== Trecho do documento ==

O cenário forçou, também, a retomada da discussão sobre quem deve acertar a conta da crise. Mais uma vez, o IGF surge como alternativa para ampliar a arrecadação sem penalizar as classes menos abastadas. De acordo com levantamento do Instituto de Pesquisas Econômicas Aplicadas (IPEA), atualmente, a fatia da população de menor renda destina cerca de 26,7% do que ganha a impostos sobre o consumo. Enquanto isso, os mais ricos arcam somente com menos da metade disso: 10,1%.
Mesmo com as propostas de reforma tributária em tramitação no Congresso Nacional, essa diferença diminui muito pouco. Na análise "Reforma Tributária e Federalismo Fiscal", publicada em janeiro deste ano, os pesquisadores do instituto Rodrigo Orair e Sérgio Gobetti apontam que 24,3% dos impostos continuam recaindo sobre os mais pobres, contra 11,2% sobre os mais ricos.

===
== Material coletado ==

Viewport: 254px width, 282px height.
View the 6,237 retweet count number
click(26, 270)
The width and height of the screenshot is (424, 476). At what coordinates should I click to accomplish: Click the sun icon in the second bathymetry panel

===

**Instruções do exercício**
Responda às perguntas abaixo com base no trecho do documento, uma resposta por linha.
(a) Segundo o levantamento do IPEA, que percentual do que ganha a população de menor renda destina a impostos sobre o consumo?
(b) Em que mês foi publicada a análise "Reforma Tributária e Federalismo Fiscal"?
(c) De acordo com essa análise, que percentual dos impostos recai sobre os mais ricos?

**Solução do exercício**
(a) Cerca de 26,7%.
(b) Em janeiro.
(c) 11,2%.